Regulatory technology (RegTech), the application of innovative solutions by financial groups in order to achieve regulatory efficiency, experienced major growth against the backdrop of the post 2008 crisis. In 2017, BCG found over 200 regulatory changes occurring per day, either new legislative filings or amendments to existing leading regulations like Basel 2 and 3, Dodd-Frank, MiFID II, Solvency II, and GDPR. And earlier this year, the Economist reported on the dramatic rise in major banks’ core agenda focused on RegTech, as measured by the number of times the word “compliance” was mentioned in their 10K reports (BNP Paribas and Credit Suisse both recorded under 20 times in 2006 and nearly 250 in 2018).
Notwithstanding the prevalence of financial crime, the digital communication revolution has largely served as the impetus for the RegTech boom with cheaper and faster means of communication with customers and employees from the rise of layers like SMS and Email, or encrypted mobile applications like Whatsapp and Telegram.

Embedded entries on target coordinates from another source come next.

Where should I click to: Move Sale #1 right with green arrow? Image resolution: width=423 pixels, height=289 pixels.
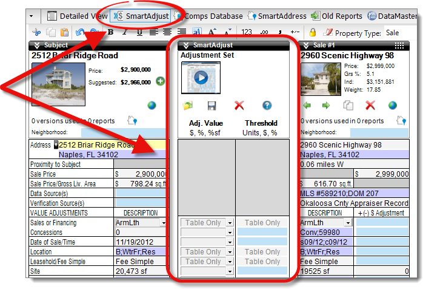[327, 106]
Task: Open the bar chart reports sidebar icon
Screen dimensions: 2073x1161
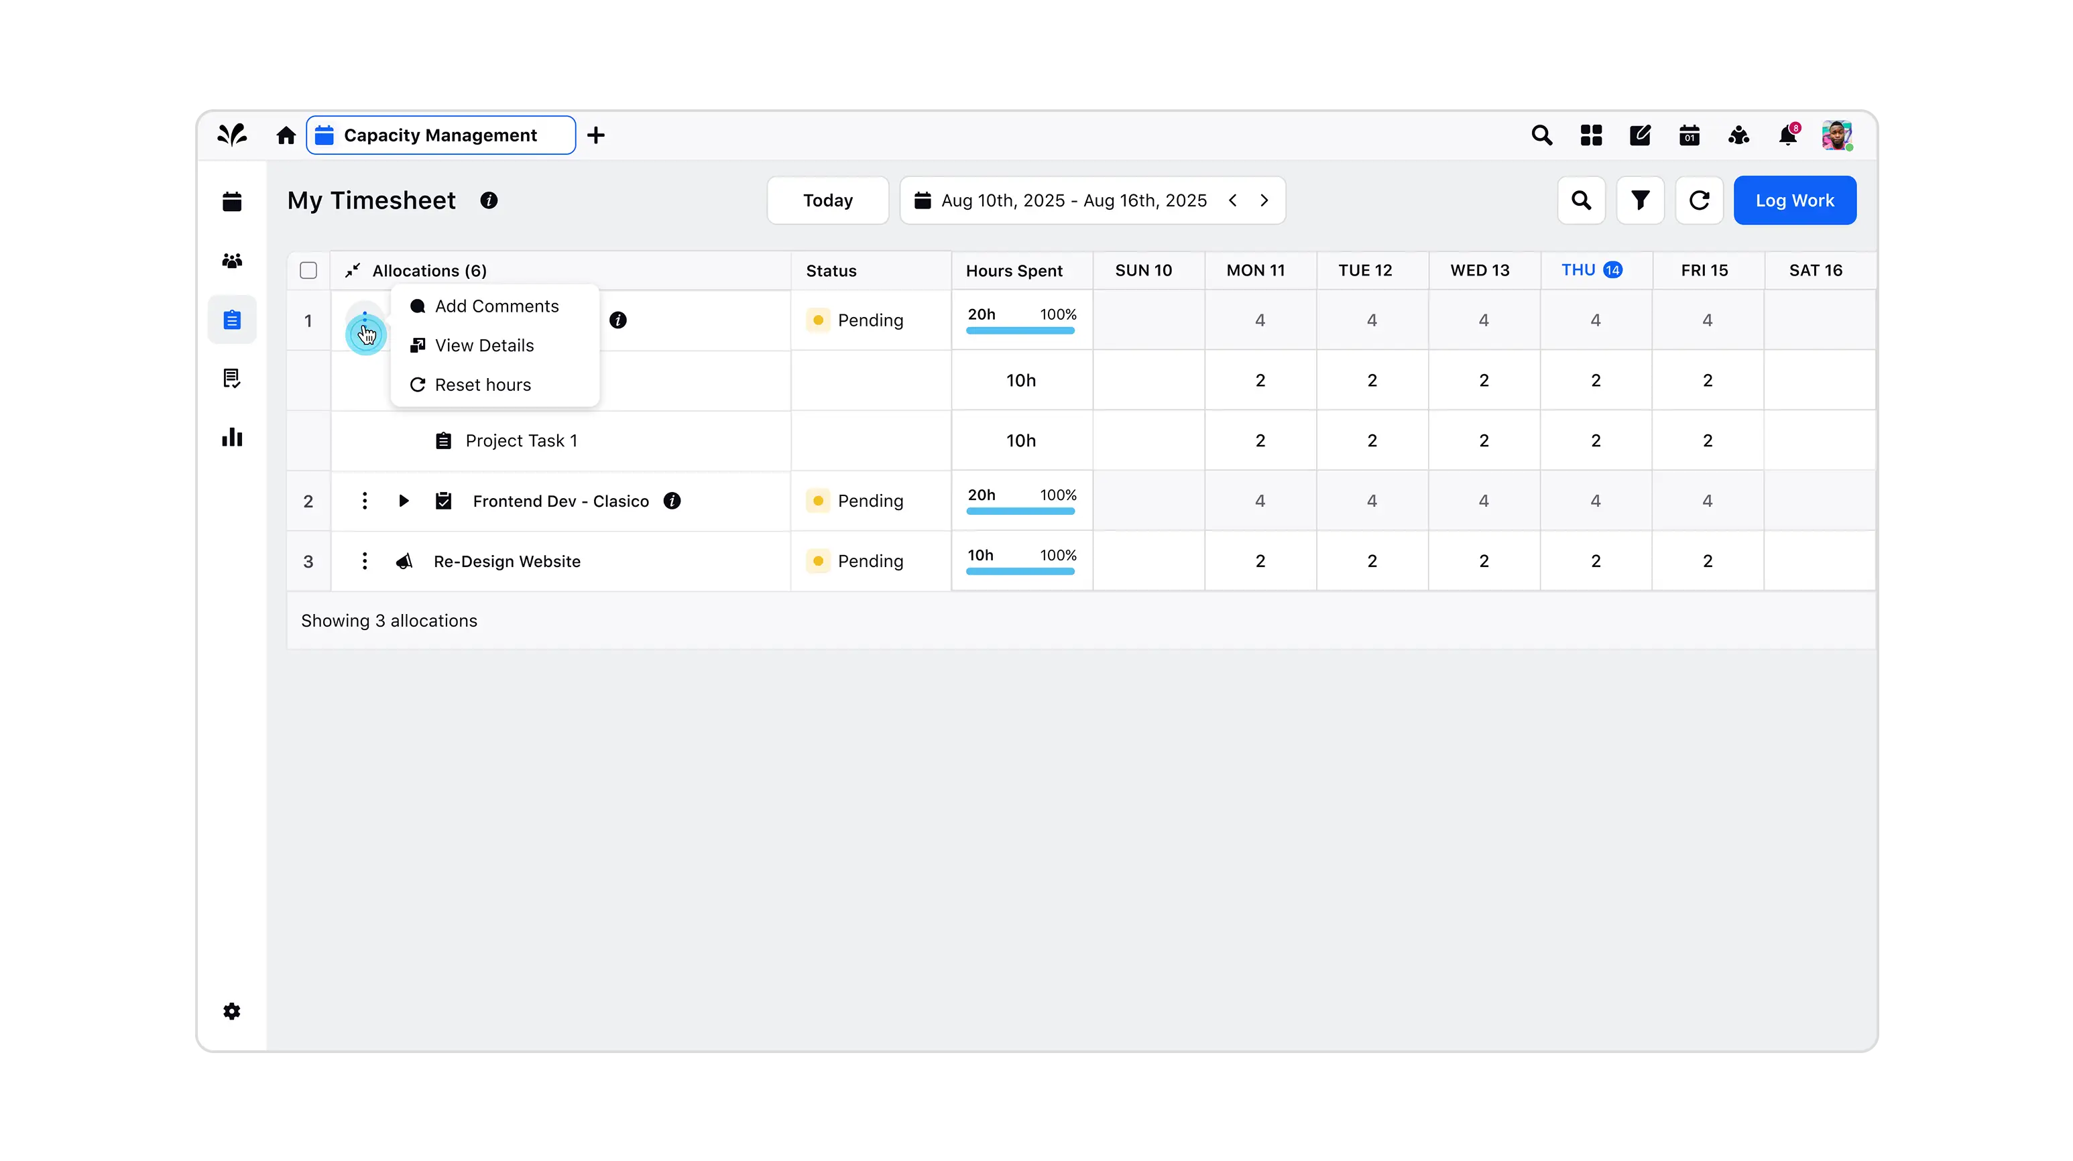Action: pyautogui.click(x=232, y=438)
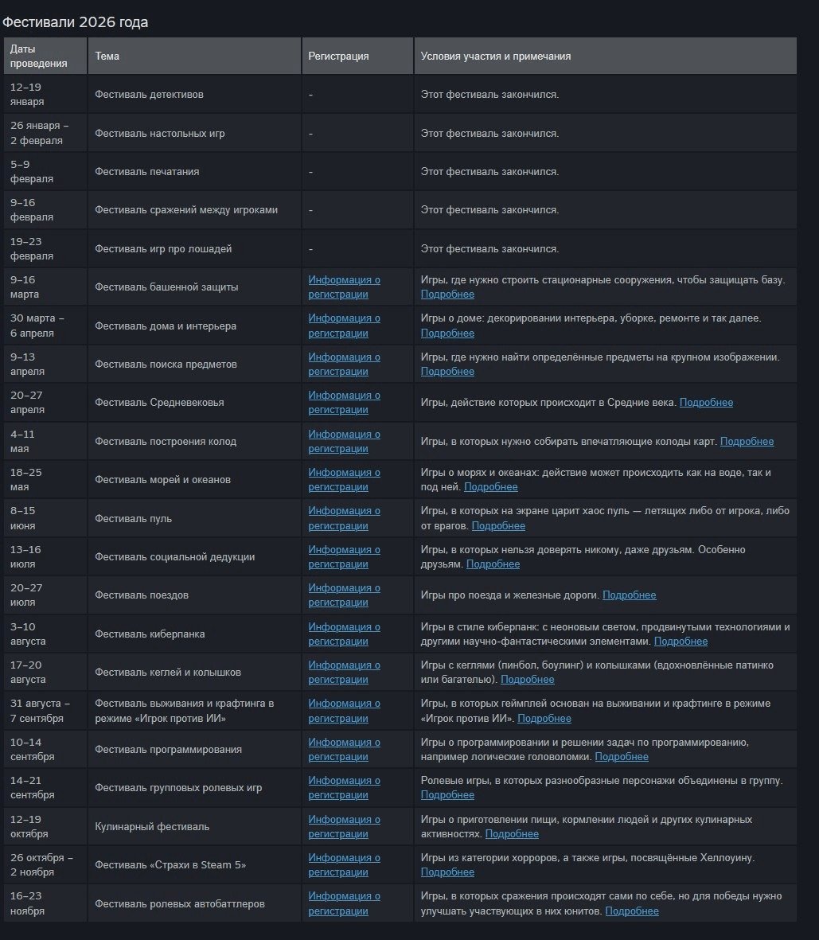This screenshot has width=819, height=940.
Task: Open registration info for Фестиваль «Страхи в Steam 5»
Action: 344,864
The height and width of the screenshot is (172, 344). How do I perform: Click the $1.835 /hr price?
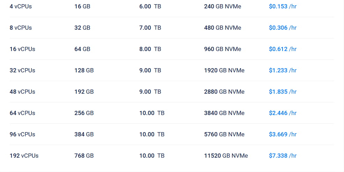pyautogui.click(x=283, y=92)
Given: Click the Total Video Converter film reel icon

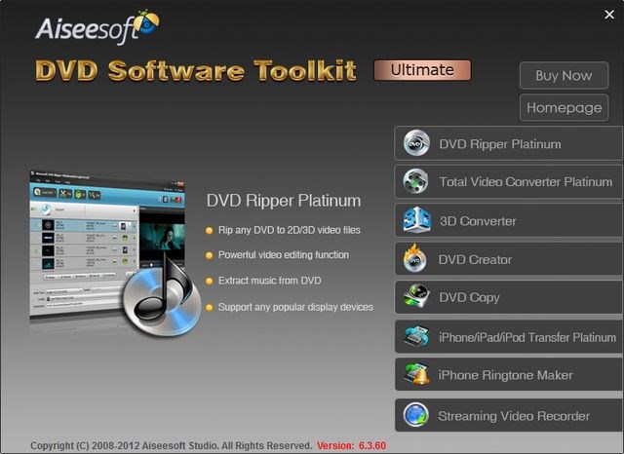Looking at the screenshot, I should click(416, 182).
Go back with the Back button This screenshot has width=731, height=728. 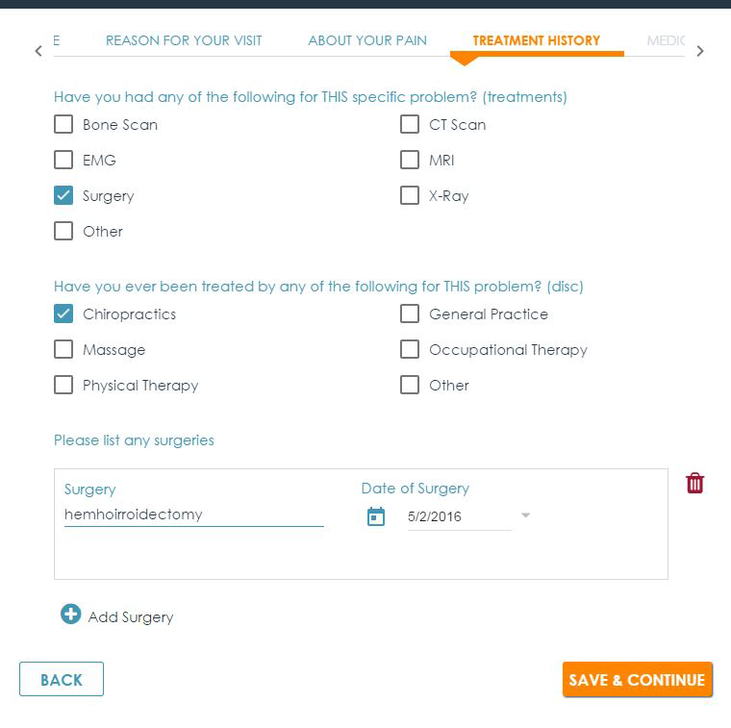[x=62, y=680]
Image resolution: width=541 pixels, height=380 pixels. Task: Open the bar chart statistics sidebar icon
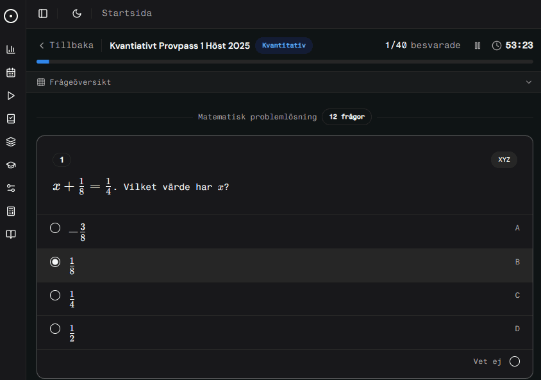click(11, 49)
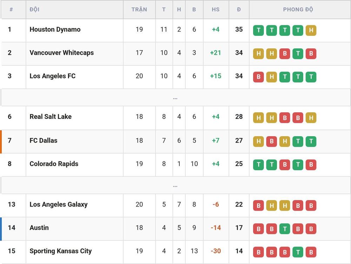Open FC Dallas team link
The width and height of the screenshot is (351, 264).
click(x=44, y=140)
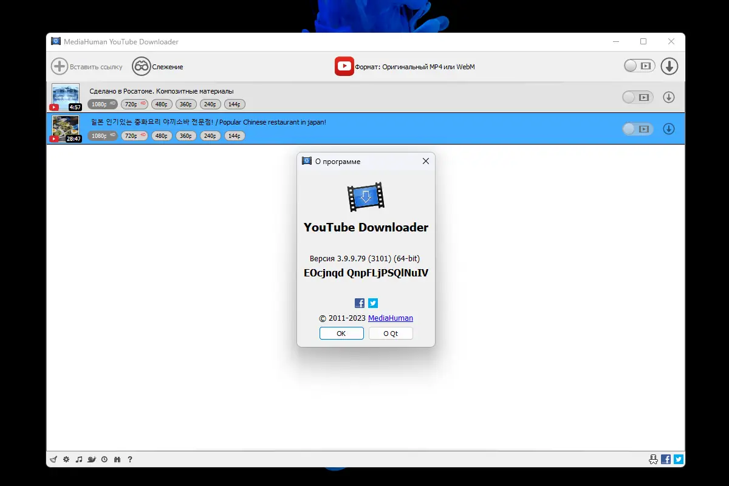Image resolution: width=729 pixels, height=486 pixels.
Task: Click the YouTube logo next to Формат
Action: coord(344,66)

Banks, like any other enterprise, see the value in maximizing all those channels with customers and employees to scale their business. The only caveat is that these new regulations require firms to monitor, track and report data on virtually all communication and business activities, burdening firms to increase their compliance staff and impeding their operational efficiency. Solving this tradeoff is Israeli startup Shield, which has developed an Artificial Intelligence (AI) based software solution to automatically monitor all electronic communication and ensure financial institutions meet full compliance, without impacting operational performance.
Shield, founded in late 2018, developed a data management platform that utilizes machine learning and natural language processing (NLP) algorithms to monitor all communication channels employed in their firm as well as transactions, and understand the data’s context in order to detect and prevent violations.
The startup was founded by Shiran Weitzman (CEO) and Ofir Shabtai (CTO) having previously worked with financial institutions to solve communication compliance problems.